Despite his late night, Vincent was up at his usual time.  He had realized, when he had awoken and heard the faster heart rate in his head, that there was one key element that he had failed to mention to Father.  He hurried his dressing and sought out his parent in the hospital chamber.

“Ah, Vincent, good morning.”  Father and Mary were sorting through the inventory of medical supplies.  “We are looking through everything to be sure we have all we need for Catherine.  Peter sent a note this morning.  He wants to transfer her as soon as he can; perhaps later this evening.”

“She looked much better last night, but she seemed confused about where she was.  My presence seemed to comfort her.”

“Then we should get her here quickly.”  Father turned to Mary.  “Do you think we have enough IV tubing?  I'm not sure if she'll still need fluids or not, but she will likely need the antibiotics for several more days.”

“Father,” Vincent interrupted.  “I must speak to you.”  He looked at Mary.

“Oh,” she said.  “I'll just go check the other cupboard and see.”  She walked off to the other side of the hospital chamber.

“What is it, Vincent?”

“Father, when I found Catherine the other night, right before she collapsed, she told me something rather amazing.  I've been thinking on it and I believe I've realized why I was able to find her.”

“Tell me.”

“The child that Catherine delivered that night is my child.”


“A son.  She said he is beautiful.”

“Where is he?”

“He was taken, by the man that held Catherine all this time.”

Father sat down stiffly.  “How did you find Catherine, Vincent?”

Vincent began to pace.  “I thought our Bond had returned.  I felt something and it drew me to her, to that rooftop.  But when I arrived, the helicopter was leaving.  I thought it was taking her from me again, but then I turned and saw her.  I've been thinking on this Father.  I think what I've been feeling is our son.”

“Do you sense him all the time?”

“If I concentrate on it.  But, sometimes the feeling increases; it comes in waves and then is quiet again.  However, it is getting stronger, as he is getting stronger.”

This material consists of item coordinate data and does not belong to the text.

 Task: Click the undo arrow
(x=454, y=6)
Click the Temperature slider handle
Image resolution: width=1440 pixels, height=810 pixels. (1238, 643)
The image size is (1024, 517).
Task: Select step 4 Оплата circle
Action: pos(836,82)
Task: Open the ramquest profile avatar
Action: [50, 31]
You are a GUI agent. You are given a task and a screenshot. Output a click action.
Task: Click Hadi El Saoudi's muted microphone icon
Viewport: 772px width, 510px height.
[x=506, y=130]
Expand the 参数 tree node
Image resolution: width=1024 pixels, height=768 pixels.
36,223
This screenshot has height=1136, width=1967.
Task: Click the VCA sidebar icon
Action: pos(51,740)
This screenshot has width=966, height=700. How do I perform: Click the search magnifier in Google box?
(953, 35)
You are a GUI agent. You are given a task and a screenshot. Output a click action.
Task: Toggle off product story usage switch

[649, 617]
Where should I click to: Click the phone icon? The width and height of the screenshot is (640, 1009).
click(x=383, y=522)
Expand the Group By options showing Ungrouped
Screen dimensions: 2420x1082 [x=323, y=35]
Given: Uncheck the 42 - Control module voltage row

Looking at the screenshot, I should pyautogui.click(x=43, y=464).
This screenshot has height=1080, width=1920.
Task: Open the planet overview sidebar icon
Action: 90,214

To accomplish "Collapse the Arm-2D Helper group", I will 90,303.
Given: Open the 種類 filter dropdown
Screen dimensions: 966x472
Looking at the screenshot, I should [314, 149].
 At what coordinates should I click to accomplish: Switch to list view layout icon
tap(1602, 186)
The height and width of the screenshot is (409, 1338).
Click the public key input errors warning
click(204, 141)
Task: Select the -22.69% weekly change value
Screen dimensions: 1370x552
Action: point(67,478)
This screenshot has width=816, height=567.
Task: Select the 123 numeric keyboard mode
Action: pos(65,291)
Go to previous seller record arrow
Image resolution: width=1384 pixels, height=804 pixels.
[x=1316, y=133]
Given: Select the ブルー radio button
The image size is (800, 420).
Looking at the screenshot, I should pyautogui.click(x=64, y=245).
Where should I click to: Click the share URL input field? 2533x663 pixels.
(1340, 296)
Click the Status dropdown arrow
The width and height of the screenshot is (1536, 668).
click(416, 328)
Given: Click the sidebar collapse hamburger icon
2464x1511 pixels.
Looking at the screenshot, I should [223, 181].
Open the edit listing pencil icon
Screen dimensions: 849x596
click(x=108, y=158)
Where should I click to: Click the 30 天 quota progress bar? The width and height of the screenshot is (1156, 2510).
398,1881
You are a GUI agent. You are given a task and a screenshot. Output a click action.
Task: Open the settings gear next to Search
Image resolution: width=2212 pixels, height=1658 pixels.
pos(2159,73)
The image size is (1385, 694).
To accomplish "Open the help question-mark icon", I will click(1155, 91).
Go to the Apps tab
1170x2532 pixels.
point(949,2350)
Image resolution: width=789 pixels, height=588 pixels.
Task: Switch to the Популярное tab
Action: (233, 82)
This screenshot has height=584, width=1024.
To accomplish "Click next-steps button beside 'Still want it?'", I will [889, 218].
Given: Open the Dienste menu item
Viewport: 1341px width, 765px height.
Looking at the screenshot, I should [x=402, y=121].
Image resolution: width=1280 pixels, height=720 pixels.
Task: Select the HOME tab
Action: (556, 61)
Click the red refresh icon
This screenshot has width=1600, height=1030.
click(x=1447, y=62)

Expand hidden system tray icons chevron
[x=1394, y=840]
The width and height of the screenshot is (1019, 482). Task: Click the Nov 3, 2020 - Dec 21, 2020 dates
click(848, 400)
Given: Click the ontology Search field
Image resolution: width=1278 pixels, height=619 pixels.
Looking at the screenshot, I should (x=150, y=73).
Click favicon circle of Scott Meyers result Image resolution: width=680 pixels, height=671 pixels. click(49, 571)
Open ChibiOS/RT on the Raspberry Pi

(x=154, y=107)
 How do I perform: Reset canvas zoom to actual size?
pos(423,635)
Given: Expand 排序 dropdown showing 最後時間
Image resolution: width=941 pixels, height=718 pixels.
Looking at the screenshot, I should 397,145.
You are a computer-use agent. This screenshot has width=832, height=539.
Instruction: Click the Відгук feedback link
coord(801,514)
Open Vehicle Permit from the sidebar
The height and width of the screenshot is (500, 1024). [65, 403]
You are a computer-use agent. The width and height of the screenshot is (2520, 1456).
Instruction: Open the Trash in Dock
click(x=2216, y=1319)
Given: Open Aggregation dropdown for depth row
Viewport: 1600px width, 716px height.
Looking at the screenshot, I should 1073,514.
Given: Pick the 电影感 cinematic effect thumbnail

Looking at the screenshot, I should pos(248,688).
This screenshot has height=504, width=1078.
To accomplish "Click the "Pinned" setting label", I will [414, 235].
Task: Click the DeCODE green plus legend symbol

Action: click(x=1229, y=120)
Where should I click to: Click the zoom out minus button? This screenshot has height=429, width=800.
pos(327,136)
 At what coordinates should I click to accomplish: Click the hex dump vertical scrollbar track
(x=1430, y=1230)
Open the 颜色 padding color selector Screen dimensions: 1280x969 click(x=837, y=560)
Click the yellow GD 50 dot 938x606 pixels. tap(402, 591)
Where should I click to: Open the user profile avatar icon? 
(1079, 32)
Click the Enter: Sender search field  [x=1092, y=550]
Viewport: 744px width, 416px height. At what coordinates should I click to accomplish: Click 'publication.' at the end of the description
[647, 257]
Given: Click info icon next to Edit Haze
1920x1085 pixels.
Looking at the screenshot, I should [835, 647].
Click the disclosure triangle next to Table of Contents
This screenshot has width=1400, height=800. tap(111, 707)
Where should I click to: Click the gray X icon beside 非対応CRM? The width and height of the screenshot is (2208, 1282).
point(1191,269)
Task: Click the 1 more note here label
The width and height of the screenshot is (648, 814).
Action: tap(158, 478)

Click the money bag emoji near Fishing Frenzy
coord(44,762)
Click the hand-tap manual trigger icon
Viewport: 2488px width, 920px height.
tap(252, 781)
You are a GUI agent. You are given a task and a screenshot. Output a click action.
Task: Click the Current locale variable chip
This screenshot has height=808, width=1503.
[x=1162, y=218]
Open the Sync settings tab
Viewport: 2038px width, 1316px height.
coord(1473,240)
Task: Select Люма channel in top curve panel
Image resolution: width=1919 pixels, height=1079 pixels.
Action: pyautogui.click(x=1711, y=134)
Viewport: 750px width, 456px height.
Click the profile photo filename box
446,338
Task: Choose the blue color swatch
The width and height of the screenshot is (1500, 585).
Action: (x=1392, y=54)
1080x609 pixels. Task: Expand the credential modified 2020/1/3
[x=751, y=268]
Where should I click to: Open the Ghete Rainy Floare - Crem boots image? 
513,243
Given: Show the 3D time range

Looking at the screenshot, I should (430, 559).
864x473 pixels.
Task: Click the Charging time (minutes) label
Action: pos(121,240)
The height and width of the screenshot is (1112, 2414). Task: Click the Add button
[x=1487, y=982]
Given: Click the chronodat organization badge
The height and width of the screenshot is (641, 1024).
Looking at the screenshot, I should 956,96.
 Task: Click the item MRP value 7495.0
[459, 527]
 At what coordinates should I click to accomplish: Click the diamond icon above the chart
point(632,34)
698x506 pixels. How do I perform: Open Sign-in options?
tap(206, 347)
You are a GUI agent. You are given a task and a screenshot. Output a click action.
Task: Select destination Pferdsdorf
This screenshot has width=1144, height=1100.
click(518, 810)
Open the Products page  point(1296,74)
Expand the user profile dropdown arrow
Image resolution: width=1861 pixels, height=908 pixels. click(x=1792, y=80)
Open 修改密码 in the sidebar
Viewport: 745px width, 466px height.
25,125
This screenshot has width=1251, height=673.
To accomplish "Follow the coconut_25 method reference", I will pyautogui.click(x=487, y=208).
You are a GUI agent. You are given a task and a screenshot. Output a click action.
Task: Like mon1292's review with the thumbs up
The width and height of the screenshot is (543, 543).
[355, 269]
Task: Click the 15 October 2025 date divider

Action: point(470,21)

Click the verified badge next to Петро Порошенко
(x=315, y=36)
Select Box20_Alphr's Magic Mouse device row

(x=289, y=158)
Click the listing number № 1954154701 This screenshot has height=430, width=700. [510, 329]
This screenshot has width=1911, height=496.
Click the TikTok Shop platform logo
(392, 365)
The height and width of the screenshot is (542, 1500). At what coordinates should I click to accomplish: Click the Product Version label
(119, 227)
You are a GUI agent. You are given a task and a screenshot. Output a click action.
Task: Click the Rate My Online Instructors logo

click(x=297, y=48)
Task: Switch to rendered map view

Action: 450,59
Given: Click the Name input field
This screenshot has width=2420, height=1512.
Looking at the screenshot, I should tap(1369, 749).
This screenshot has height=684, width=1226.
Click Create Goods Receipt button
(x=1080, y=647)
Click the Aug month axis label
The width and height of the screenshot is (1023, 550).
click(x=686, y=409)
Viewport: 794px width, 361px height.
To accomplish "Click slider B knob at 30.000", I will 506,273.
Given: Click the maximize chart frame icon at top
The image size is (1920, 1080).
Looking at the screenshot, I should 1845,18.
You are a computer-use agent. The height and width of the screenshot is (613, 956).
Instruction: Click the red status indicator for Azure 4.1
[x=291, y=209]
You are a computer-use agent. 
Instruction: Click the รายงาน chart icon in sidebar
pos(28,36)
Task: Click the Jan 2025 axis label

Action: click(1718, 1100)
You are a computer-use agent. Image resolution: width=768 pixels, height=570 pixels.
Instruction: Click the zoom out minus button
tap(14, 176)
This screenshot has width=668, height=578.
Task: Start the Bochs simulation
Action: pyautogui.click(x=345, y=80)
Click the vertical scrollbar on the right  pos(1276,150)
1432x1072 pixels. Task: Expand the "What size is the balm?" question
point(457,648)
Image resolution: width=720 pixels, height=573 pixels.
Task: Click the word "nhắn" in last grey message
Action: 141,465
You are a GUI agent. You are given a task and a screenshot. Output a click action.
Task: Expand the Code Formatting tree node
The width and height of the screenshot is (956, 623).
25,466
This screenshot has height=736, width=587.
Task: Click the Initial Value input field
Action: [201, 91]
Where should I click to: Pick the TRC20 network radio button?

“Do you think you could find him again?”

“It was so strong that night, the night he was born.”

“The trauma of birth.”

“Yes, it hasn't felt that strong since.”

“Well, in a way, that is a good thing.  He is well and safe, despite being cared for a by a madman.”

“I'm torn, Father.  I still have no sense of Catherine.  I know where she is and if there is any change, Peter will contact us immediately, but I do not feel at ease unless I am near her.  And then there is the child, my sense of him is pulling me.”


“I am not sure and so I remain here.”

Father reached up and patted Vincent's arm.  “I think we should get Catherine settled here Below.  When she is here, where you can be sure she is safe, and healthy, then you can go find your son.”

“But, Father,” Vincent protested.  “He is out there, alone, without his parents.”

“Vincent, if he were ill or injured or in immediate danger, you would know.  This man kept Catherine because he wanted the baby.  He meant to kill her after she delivered.  He will keep your son safe, at least for now.”